## GIVEN PASSAGE
▼▼▼

Limonov giving a press conference.
Edward Limonov is the leader of the National-Bolsheviks Party, a radical left-wing movement that was outlawed by the Russian Supreme Court, but which has emerged as the leading opposition to President Putin. The NBP’s membership numbers in the thousands (see the first pic in the DOs).
Limonov first gained fame as an avant-garde poet in the Soviet Union in the late 60s and early 70s before he was forced to emigrate to the West in 1974. He lived in New York City until 1980. In 1982, he moved to Paris with his wife, the singer Natalya Medvedeva, where he became a major, if controversial, literary figure. During his stay in France, Limonov wrote his best novel, Memoir of a Russian Punk (Grove Press, 1990), along with several other novels and short-story collections.
In the early 1990s, as the Eastern Bloc collapsed, Limonov joined the Serbs, Russia’s historical allies, in their wars in Croatia and Bosnia. Reports of Limonov fighting with the Serbs led to him being blacklisted by most of his European publishers. He moved back to Russia in 1992 and entered politics, initially as the Minister of the Interior in flamboyant nationalist Vladimir Zhirinovsky’s shadow cabinet.
In 1994, Limonov founded the National-Bolsheviks Party with philosopher Alexander Dugin and punk rock icon Yegor Letov. It quickly became a magnet for angry Russian kids.
In 2001, Limonov and several members of his party were arrested and charged with attempting to acquire weapons, raise an illegal army, and invade Kazakhstan with the goal of setting up a National-Bolsheviks republic in the Russian-populated northern part of that country. He spent two and a half years in prison.
PS: Limonov’s real name is Edward Savenko.
PPS: Limonov likes his writing in English to read broken, like a real Russian would speak it. So fuck you if you think he sounds like Balki from Perfect Strangers. This is how he writes.
Lefortovo prison is beautiful as a cathedral. It is shaped like a letter K because German princess Katherine became Russian tzaritza Katherine the Great, so obedient Russians started to build prisons in the shape of letter K. In order to please Katherine the Great.
The main line of this letter K is open-spaced enormous corridor with four rows of wide windows in its ends. All along the walls are located the doors of prison cells. Narrow metal staircases are hanging on the walls starting from second floor, giving access to the cells of higher floors. In the same way are constructed two other shorter parts of letter K. All the three are crossing in only the one point. That is exactly place where commanding post of great prison boat is located.
Fifteen months of my life were spent behind Lefortovo walls. I wrote seven books during that time. Prison authorities didn’t object to my writings. They at first didn’t satisfy my demand to get a table electrical lamp. Instead, they proposed to me to take me out of my cell anytime I want to write, then prison wardens would walk me to some empty cell. Usually after dinner time, at about 3 PM, I would switch on the light over the door of my cell. Shortly after, warden will open small eating hole in the door and we will exchange few ritual phrases.
“Prisoner Savenko. I would like to go for work. I’m ready.”
“I will ask permission,” warden will say.

▲▲▲

## EXERCISE BRIEF
Reproduce the passage about Limonov from "In 2001, Limonov" up to and including "years in prison.".

## DATA EXTRACT
▼▼▼

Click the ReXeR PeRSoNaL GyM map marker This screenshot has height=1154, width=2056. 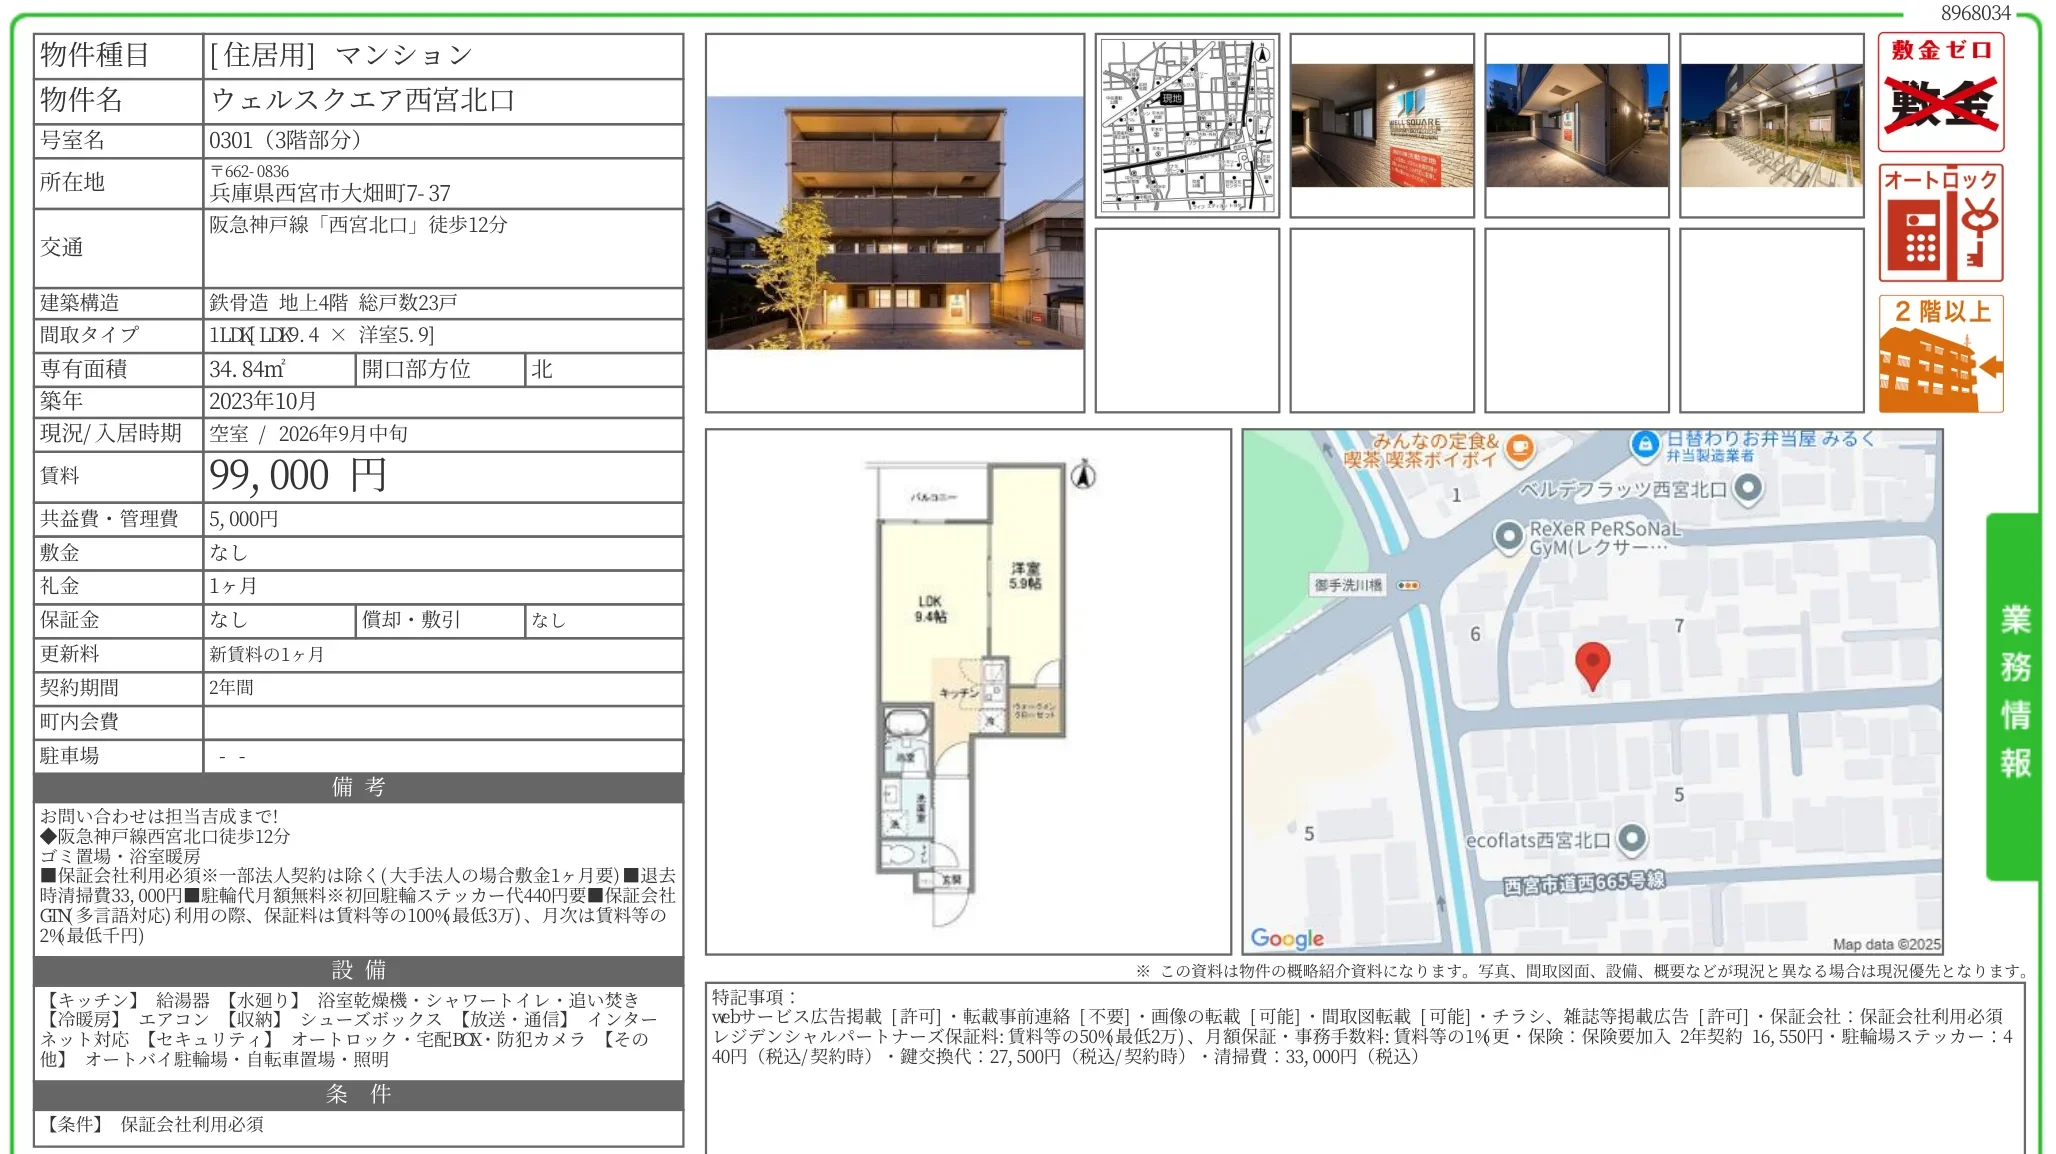[1508, 536]
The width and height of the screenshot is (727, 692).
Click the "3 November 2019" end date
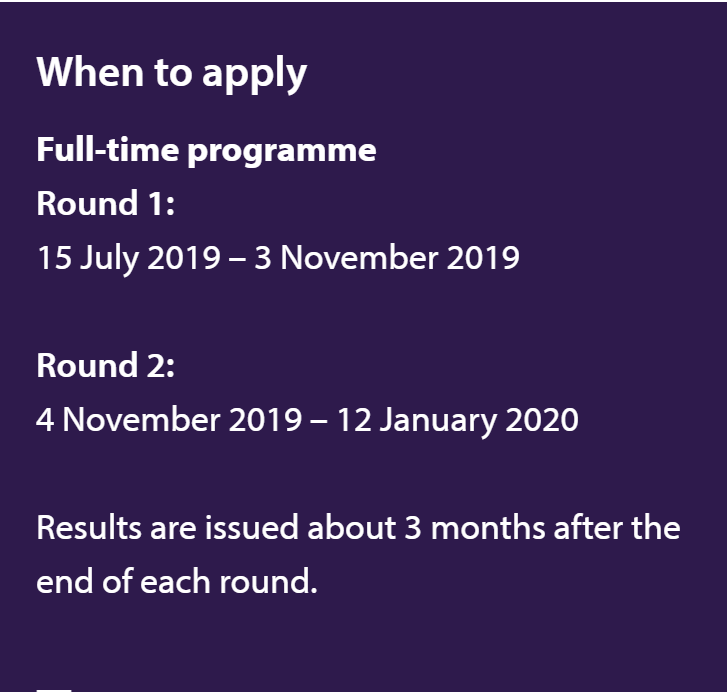click(399, 258)
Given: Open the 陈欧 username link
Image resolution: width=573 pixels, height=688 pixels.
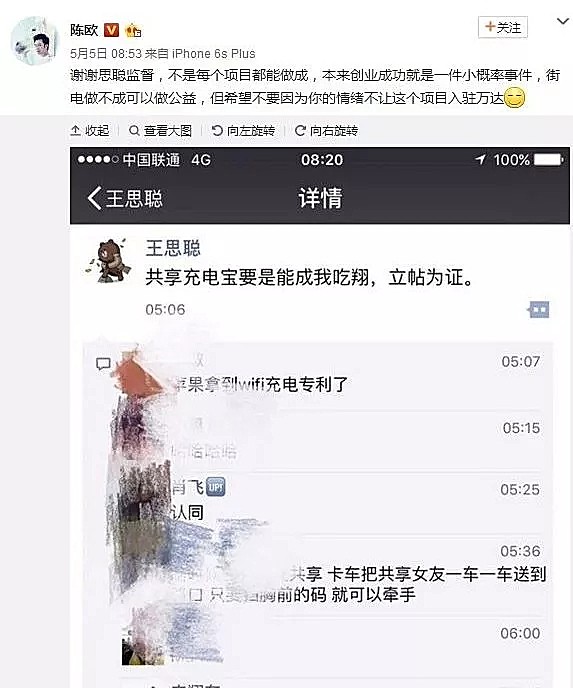Looking at the screenshot, I should (84, 30).
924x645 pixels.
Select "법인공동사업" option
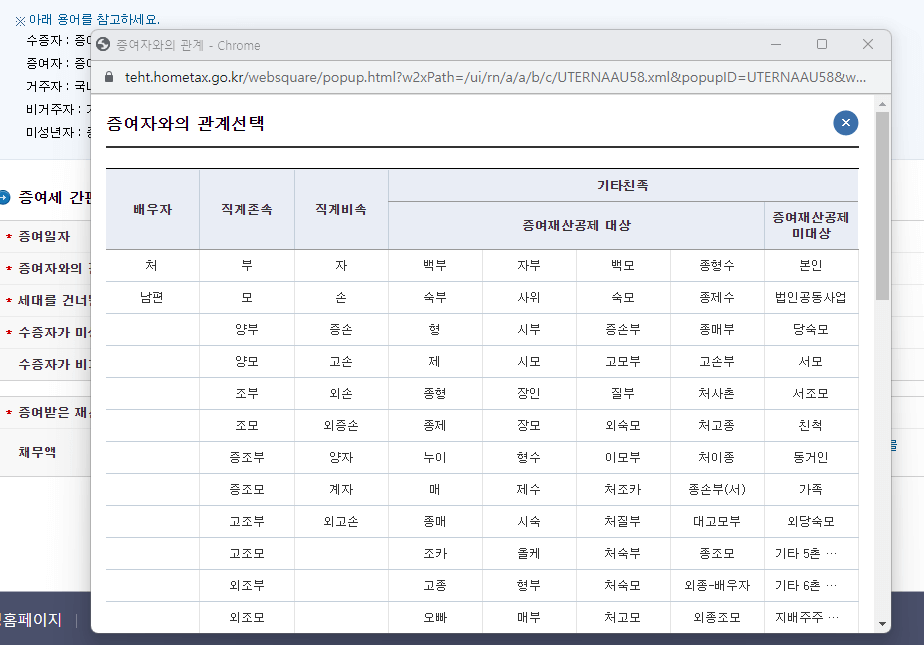[810, 296]
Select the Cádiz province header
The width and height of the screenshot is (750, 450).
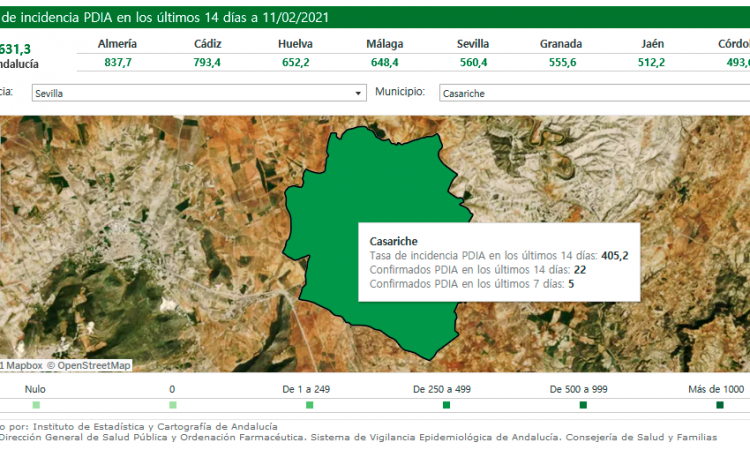point(208,45)
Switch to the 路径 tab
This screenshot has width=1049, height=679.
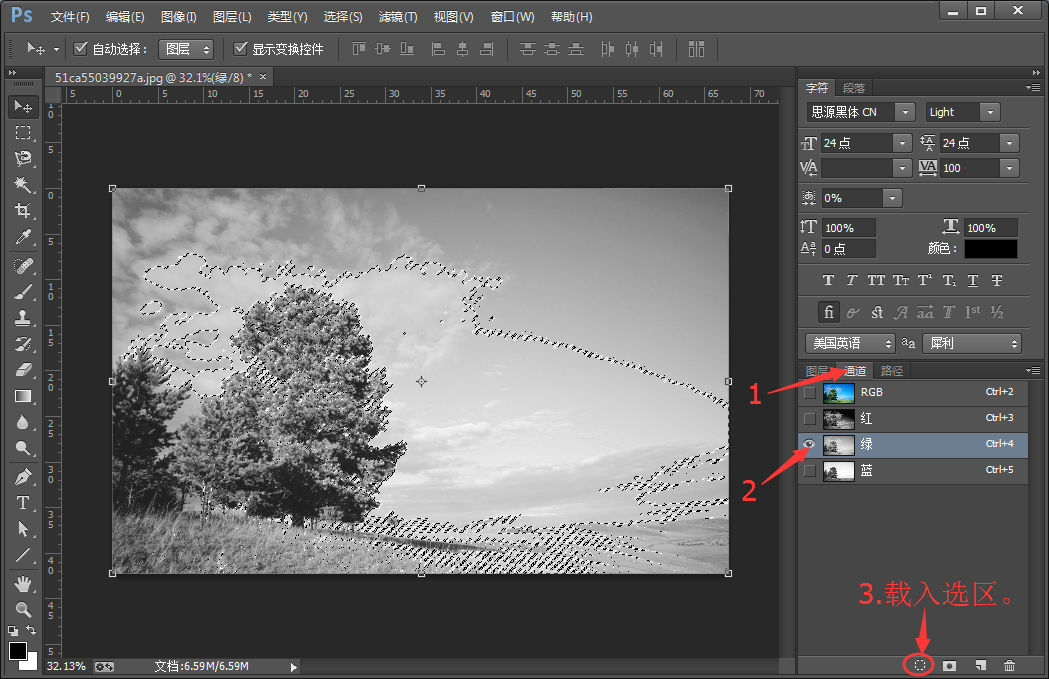click(892, 371)
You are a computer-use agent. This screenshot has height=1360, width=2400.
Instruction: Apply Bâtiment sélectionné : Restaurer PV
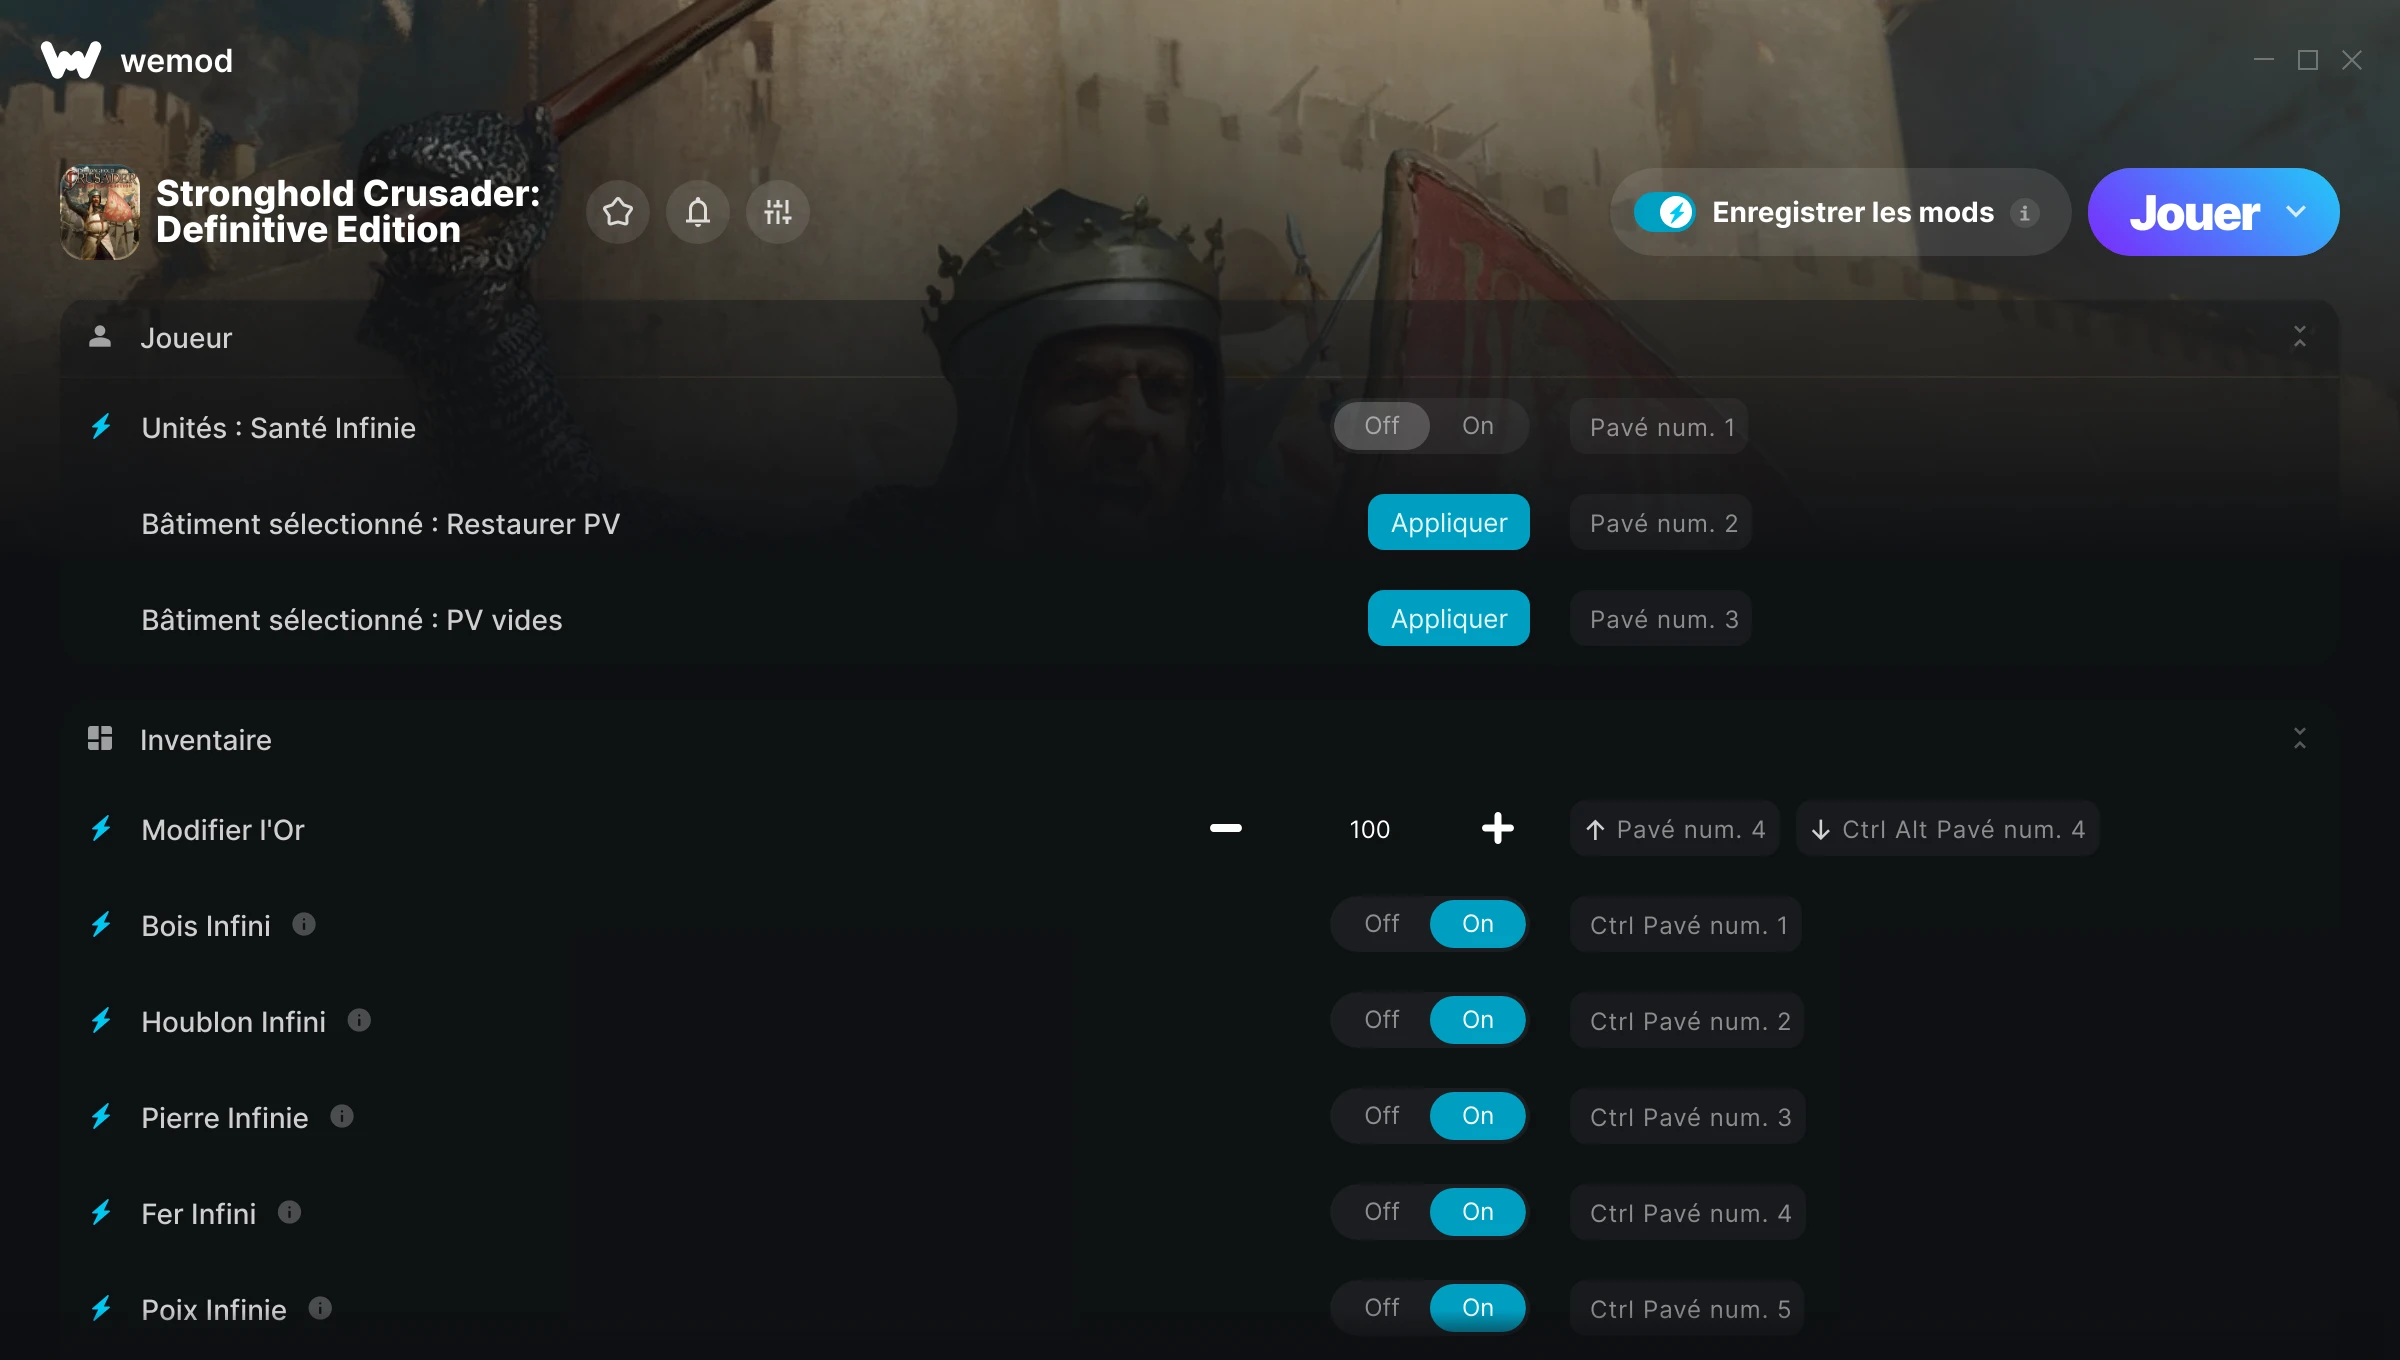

▲▲▲

## EXERCISE ANSWER
In 2001, Limonov and several members of his party were arrested and charged with attempting to acquire weapons, raise an illegal army, and invade Kazakhstan with the goal of setting up a National-Bolsheviks republic in the Russian-populated northern part of that country. He spent two and a half years in prison.